Christmas day will become just a regular day in 22 minutes, and I’m already seeing blog and Facebook posts about the beautiful day that such-and-such a family had, how special their family time was and how sweet it was to celebrate the birth of our Lord.
This isn’t going to be one of those posts.
We had high and low moments in the Maddox house. I could pretend that we had only high moments, justifying the lie by telling myself that I should focus on the positive. But that’s never helped me when I’ve read someone else’s post “focusing on the positive.” It just makes me feel bad that I don’t have it as together as other moms, wondering, “How do they do it?” and, “What’s wrong with ME?”
If your Christmas season has been filled with only Pinterest-worthy moments, feel free to move on to more “positive” reading. But if you’ve had your share of both good and bad moments, please read on. You’re about to feel better about yourself.
First the high moments:
- Watching my boys run around in their Christmas pajamas. My husband’s grandmother used to give all the kids Christmas pajamas, and after her death his step-mother continued the tradition. This is the first time they’ve had matching pajamas, and I’ve gotta say that I love it and may find more matching outfits for them. I’m sure they’ll thank me for it when they’re adults.Aren’t they too cute for words? Michael has a James Dean attitude going on, and Cruz is grinning and showing his precious little belly. Man, I love these kids.
- Having our family together at home with no plans to go anywhere or do anything. My hubby has had to work a lot of hours lately, so we were due some family time.
- A Christmas nap. I can’t remember the last time I took a nap, and wasn’t planning to indulge today, but hubby was home and I had a big breakfast and it just felt right.

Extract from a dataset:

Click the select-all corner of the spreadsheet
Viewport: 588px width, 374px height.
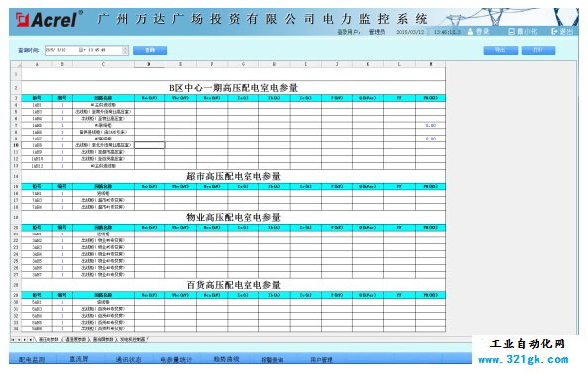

- Getting this gift from Michael. He made it in school and I just love it. I know that one day I’ll look at those little handprints and wonder if he was really ever that small. My sweet boy.
- Watching Michael and Cruz play together. At one point Michael was playing by himself, and for the first time ever Cruz went to Michael to get him to come play with him. It was the sweetest thing ever. So cute. I love that they enjoy each other’s company.
- I made some monkey bread, which the boys loved.
- Listening to Garrett sing “O Holy Night” at my family’s Christmas Eve celebration. It was GORGEOUS. Michael even started clapping in the middle of it.
[Disclaimer: I’m aware that many parents would give just about anything to have even a bad or mediocre day with their little one, but will never get the chance again. I’m sharing this in an effort to be transparent and to not give in to the urge to make things appear better than they are. That won’t help you, dear Reader, and it won’t help my boys if they ever catch me being hypocritical.]
Now the low moments:
- After filling stockings and preparing the casserole and doing other Christmas stuff after the kids were in bed on Christmas Eve, I was exhausted (both of the kids got up the night before) and wanted nothing more than to watch the final installment of Return to Lonesome Dove on Netflix. But of course there was a Netflix outage. So I thought that I would at least get a good night’s sleep, but slept terribly. I woke up already tired on Christmas morning.
- I overcooked the ham. It was still edible, but nowhere near as good as I’d hoped. This was really disappointing because the ham was the one thing my husband was looking forward to.
- I cooked some other things, and the kids pretty much hated all of it. The one notable exception was the awesome monkey bread. I told my husband that I’m seriously considering having pizza for Christmas dinner next year.
- We had bad storms go through the area, so I was on edge whenever I heard a gust of wind, wondering if a tornado was about to bear down on us. (Dramatic much??)
- There was whining and carrying on whenever the kids didn’t get their way. Nothing too bad, totally age-appropriate, but it wearied me.
- We didn’t put Cruz down for a nap, so he was just miserable all evening. Poor baby. We put him to bed at 7pm, a full hour and a half early, so he woke up at 9:30 and was up for a while.
- I adore my family, but by 5pm this extreme introvert was aching for alone time. I really just wanted to find a quiet corner to drink a cup of coffee and read a book. But “good moms” spend every second of Christmas day with their children, so I did, too.
I’d like for next year to have more high moments, so here’s what I’m planning to do to make that happen:
- Skipping the big meal. After my kids’ reactions this morning, breakfast casseroles are now dead to me. I’ll make some monkey bread and a casserole that I know the kids like.
- Taking a Christmas bubble bath. The reality of being me is that I cannot spend every second of every day with other people, even my beautiful boys. I function better if I get some time to myself.
- Reserving Christmas Eve evening for us. We reserve Christmas day for ourselves so that we can have some family time and let the kids play with their gifts, but we may have to do the same with the evening before. It’s just too exhausting to chase the kids around someone else’s house for a few hours, come home late, and then still have Christmas stuff to do once the kids are in bed.
Did you have a perfect Christmas day? How are you hoping to make next year better?